Dataset entries
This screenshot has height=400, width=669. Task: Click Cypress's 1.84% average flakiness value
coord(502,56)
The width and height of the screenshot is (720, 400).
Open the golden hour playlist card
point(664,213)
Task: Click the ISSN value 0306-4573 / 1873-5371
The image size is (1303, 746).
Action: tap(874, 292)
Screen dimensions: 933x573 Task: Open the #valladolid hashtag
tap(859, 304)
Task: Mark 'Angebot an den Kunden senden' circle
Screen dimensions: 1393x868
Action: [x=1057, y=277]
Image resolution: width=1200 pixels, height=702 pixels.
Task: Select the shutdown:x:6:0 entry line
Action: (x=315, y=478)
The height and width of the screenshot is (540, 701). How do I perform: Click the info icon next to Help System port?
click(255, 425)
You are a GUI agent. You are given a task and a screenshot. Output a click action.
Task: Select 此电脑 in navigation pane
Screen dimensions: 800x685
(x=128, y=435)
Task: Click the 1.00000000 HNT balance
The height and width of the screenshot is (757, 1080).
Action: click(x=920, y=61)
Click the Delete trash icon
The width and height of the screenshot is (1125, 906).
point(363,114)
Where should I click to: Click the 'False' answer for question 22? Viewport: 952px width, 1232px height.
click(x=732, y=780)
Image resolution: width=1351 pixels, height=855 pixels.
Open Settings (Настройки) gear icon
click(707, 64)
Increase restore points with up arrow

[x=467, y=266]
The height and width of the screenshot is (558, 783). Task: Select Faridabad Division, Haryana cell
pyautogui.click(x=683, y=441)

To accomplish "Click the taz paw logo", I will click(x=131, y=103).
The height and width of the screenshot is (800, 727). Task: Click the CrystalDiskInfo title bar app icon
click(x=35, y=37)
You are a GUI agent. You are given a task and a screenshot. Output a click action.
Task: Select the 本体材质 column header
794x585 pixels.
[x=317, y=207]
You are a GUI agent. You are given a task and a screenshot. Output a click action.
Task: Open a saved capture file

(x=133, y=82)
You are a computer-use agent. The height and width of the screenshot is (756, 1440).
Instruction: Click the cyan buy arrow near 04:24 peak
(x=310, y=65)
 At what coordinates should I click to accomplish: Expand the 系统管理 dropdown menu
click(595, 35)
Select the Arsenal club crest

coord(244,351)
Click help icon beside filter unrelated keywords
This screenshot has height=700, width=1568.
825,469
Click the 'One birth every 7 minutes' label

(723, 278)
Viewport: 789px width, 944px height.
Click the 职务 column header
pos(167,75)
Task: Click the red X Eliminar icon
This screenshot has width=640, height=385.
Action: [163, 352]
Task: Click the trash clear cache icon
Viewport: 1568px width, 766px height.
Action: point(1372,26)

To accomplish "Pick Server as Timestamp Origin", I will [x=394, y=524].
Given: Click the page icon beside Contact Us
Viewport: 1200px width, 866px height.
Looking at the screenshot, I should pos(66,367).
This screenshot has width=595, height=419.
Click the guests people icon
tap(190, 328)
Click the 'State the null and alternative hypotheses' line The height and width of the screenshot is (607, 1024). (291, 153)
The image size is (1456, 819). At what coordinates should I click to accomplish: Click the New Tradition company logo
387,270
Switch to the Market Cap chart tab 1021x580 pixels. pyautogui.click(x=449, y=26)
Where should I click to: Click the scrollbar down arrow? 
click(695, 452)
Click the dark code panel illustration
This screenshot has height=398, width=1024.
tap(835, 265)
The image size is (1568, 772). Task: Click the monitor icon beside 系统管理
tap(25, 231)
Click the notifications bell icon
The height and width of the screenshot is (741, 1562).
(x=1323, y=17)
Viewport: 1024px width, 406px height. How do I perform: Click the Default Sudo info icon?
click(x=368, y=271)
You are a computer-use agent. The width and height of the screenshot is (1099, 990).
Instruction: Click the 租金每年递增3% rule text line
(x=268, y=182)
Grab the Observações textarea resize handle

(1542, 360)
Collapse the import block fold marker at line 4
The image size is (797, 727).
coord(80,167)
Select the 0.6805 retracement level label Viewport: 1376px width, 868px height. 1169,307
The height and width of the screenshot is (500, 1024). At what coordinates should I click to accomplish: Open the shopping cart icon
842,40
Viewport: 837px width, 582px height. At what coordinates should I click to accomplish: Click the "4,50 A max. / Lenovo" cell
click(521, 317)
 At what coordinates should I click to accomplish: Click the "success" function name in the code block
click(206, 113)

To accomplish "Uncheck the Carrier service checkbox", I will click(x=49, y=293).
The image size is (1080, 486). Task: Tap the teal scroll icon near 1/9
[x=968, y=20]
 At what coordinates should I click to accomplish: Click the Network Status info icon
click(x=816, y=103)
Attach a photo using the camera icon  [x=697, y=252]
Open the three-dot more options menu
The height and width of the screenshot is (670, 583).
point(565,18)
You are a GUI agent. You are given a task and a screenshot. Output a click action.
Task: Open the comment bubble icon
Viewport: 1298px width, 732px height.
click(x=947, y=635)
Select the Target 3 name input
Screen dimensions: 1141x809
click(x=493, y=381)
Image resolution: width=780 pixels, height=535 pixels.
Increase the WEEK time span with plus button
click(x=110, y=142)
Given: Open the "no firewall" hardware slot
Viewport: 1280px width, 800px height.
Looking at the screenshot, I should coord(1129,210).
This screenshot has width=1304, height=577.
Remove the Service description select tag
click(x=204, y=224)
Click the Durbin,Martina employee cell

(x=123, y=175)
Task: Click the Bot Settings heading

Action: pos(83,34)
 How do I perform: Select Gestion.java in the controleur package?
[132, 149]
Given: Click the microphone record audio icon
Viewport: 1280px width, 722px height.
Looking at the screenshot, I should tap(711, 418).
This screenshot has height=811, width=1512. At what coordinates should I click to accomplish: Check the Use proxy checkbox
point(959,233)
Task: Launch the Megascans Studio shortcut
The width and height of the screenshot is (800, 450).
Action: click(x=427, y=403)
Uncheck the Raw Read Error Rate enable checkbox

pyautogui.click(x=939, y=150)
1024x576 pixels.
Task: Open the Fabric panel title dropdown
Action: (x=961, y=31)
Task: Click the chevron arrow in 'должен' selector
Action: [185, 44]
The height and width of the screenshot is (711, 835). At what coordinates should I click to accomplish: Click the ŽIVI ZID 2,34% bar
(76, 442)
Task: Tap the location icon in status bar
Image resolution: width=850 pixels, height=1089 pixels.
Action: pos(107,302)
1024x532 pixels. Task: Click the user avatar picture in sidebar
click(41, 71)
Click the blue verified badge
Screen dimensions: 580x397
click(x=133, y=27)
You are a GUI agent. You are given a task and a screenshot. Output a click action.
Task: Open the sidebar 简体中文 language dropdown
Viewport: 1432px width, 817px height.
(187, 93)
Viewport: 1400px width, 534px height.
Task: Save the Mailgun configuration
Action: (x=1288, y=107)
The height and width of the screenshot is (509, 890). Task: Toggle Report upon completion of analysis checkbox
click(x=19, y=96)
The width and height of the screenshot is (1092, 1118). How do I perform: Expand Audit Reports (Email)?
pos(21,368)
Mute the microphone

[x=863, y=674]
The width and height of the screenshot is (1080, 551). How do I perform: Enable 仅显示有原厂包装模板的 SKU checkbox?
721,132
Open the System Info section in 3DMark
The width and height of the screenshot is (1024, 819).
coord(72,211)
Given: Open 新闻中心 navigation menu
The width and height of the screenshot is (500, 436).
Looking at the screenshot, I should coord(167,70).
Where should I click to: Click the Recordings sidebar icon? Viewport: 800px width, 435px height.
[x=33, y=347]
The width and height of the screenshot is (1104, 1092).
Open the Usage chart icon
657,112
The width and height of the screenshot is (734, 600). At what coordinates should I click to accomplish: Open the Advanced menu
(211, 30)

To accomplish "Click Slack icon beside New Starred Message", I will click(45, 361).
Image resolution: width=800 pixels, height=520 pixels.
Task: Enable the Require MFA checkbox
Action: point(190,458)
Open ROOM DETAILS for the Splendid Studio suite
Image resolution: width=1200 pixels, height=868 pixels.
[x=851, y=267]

▸ **WORK ORDER**: Reproduce only the lines above spanning from the line containing "Task: Click the trash clear cache icon" through the line containing "Given: Click the page icon beside Contact Us", word for word.

▸ **SOLUTION FOR THIS EXERCISE**:
Task: Click the trash clear cache icon
Viewport: 1568px width, 766px height.
Action: point(1372,26)

To accomplish "Pick Server as Timestamp Origin", I will [x=394, y=524].
Given: Click the page icon beside Contact Us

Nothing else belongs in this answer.